5. The spy stores information until you tell him to dump it to you, as opposed to instantly revealing it. If he gets captured, whatever info he had is no longer accessible, unless you resue him by sending another spy into the city.
6. Every time you tell your spy to do something (switch buildings, dump info, leave the city, and so on), he runs the risk of being captured. This risk is increased by the building's natural risk level (see above). A spy could sit for an infinate amount of time on a building with no internal risk and never be caught, but there is a constant, low-level threat of capture if the risk level is above 0.
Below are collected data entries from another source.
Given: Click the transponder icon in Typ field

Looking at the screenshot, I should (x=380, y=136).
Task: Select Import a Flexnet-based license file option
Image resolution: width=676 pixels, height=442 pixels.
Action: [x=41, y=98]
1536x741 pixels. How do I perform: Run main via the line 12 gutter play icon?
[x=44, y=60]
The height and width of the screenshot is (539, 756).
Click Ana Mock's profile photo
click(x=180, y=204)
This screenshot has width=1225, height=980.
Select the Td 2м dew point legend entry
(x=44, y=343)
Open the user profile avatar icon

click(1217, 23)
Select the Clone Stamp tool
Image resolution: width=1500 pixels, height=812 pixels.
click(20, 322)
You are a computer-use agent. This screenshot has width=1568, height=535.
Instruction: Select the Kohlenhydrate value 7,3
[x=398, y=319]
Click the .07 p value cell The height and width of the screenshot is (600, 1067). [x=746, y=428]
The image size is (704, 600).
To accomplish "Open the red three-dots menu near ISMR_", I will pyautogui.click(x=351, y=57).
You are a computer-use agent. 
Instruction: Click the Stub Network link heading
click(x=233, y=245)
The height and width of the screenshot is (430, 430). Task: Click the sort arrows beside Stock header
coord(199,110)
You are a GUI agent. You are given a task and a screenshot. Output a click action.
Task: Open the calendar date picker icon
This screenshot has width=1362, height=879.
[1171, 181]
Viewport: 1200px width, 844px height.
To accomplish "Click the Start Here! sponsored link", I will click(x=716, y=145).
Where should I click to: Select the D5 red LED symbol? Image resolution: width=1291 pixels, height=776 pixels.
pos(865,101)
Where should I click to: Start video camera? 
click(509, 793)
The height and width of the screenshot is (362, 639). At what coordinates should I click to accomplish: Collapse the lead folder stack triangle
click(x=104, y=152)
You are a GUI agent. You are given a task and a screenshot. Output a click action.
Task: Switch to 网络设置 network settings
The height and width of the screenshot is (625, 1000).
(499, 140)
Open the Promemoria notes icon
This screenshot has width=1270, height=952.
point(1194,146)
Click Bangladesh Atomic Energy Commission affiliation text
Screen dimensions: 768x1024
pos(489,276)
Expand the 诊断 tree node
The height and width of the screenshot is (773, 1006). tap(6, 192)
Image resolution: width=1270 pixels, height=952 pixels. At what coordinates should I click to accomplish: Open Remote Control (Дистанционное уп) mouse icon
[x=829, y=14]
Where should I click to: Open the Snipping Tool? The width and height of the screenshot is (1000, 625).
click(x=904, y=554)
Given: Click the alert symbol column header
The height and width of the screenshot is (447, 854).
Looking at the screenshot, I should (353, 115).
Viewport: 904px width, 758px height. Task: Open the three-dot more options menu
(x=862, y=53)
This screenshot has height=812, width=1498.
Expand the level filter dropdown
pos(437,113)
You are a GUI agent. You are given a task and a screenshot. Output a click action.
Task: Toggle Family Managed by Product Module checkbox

7. If a spy is captured, you will get a hefty diplo penalty with that empire, but it decreases over time. If you let the spy sit there for X number of turns, he will be executed, and you will (obviously) lose him forever. Except for a "resurrect dead spy" spell.... In any case, before that time, you can send another spy in to resue the one in jail. This carries a bit of risk, as there is a fair chance that one or the other will be killed or (re)captured, or that both will. However, such a resure will dramatically boost your morale.
8. There are human and fallen spies. A human spy can only go to human-contr cities, and vice virsa. Spies of the opposite race are much, much (I was thinking of 2X more) expensive.
9. The info you have from a spy won't go away if you make him leave the city, but it will not update, and your esbionage level will decrease.
10. Lastly, you can build improvements in a city to increase the risk of detection in all of the buildings, or fund police efforts. If you put in too much policing, however, your citizens will start to get ticked.
11. I will probably add some kind of "sabotage" mechanic, but not right now.